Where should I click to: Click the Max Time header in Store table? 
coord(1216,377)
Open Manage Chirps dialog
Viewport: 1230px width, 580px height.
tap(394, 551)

★ ★ ★ ★

[Task requirements]: Copy the entire listing above line for line, changing nothing.

[Task answer]:
Where should I click to: Click the Max Time header in Store table? 
coord(1216,377)
Open Manage Chirps dialog
Viewport: 1230px width, 580px height.
tap(394, 551)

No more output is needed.